There is one more thing I’d like to talk about in our bathroom, because we all put a lot of thought into all aspects of it, and dang if it didn’t come out just groovy.
For starters, our bathroom didn’t have a fan. This is one of the reasons why the ceiling was crumbling and mildewy when we moved in. We put in a nice new ceiling but didn’t want to have problems with it again, so we also decided to put in a fan! Logical, we thought.
Luckily, our awesome contractor shares the same vision that we do. Keeping with what we are doing with the rest of the house, we wanted to put in a fan that wasn’t just an off-the-shelf modern fixture. It had to fit, to look authentic and keep with the architectural style of the house.

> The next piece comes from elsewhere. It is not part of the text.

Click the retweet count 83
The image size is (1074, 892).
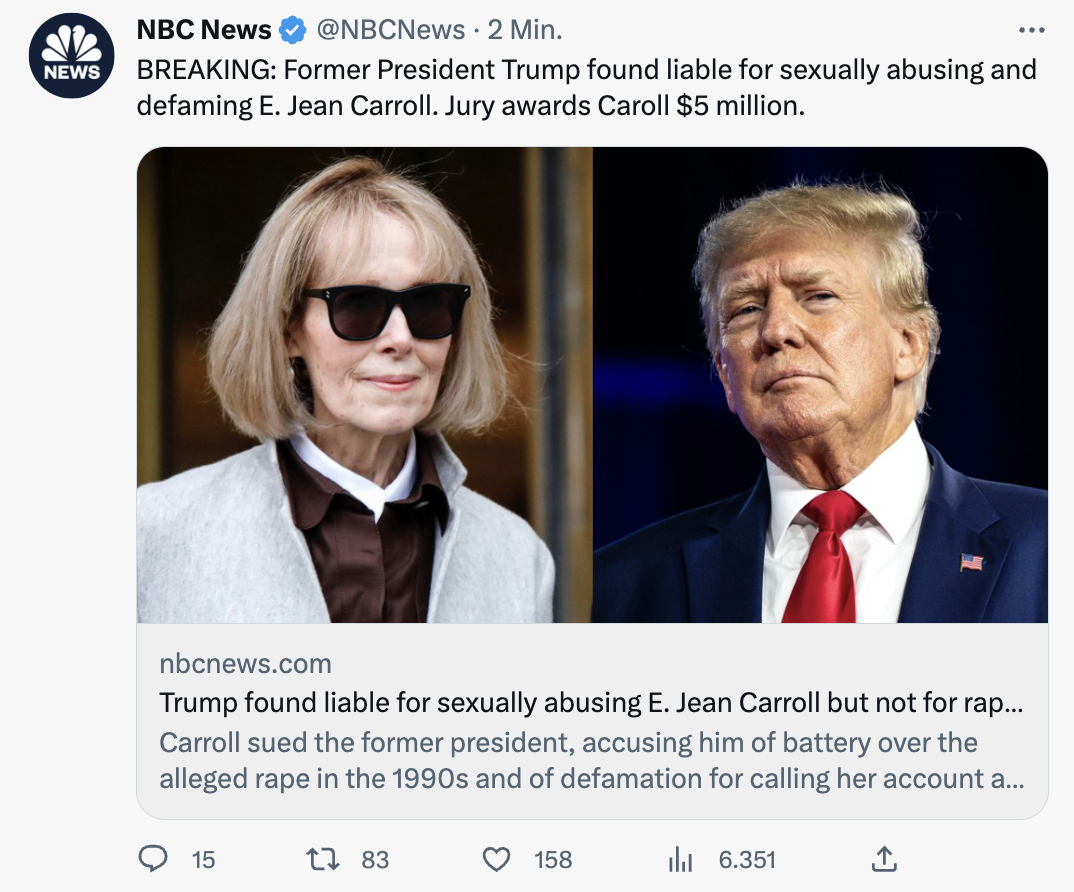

Our contractor had the idea of putting in a hidden fan, where the piping is run up through the ceiling of the bathroom, and the fan itself lives a little farther down in the vent pipe. He used a heavy-duty model that normally isn’t used for this purpose so that it could be farther down and up in the ceiling (thus quieter), but still move the same amount of air. Which it does, and it’s great!
That left us with a ceiling hole to cover up.

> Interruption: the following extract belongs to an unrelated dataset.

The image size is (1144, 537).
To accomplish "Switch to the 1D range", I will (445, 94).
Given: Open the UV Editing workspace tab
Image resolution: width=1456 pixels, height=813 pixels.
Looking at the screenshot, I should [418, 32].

The three of us spit-balled ideas back and forth; our contractor had the idea to try and find an antique vent cover of some sort, or possibly design one that looked antique, that would keep everything looking ‘old.’
Husband looked through his arts and crafts design books and we came up with some ideas that we all liked and wanted to model the cover after:
Husband liked these specific designs as they are visibly influenced by the Greene and Greene style of design. Greene and Greene was a design firm that was huge in the Arts and Crafts movement. They pulled a lot of influence from Japanese design aesthetics, and harmonized them with the bungalow-style Arts and Craft homes of their era. More info on Greene and Greene here: http://en.wikipedia.org/wiki/Greene_and_Greene, and some lovely photos of their work at: http://www.usc.edu/dept/architecture/greeneandgreene/.
The antiquing luck-dragon smiled down upon me, because I happened to find this bronze candle holder:
Which had the exact type of pattern we were looking for! Happily, husband is a metalsmith, so he was able to lop off the candlestick part, drill in a few more holes and…
…voila! Just the look we were going for. Don’t you love it when that sort of thing happens?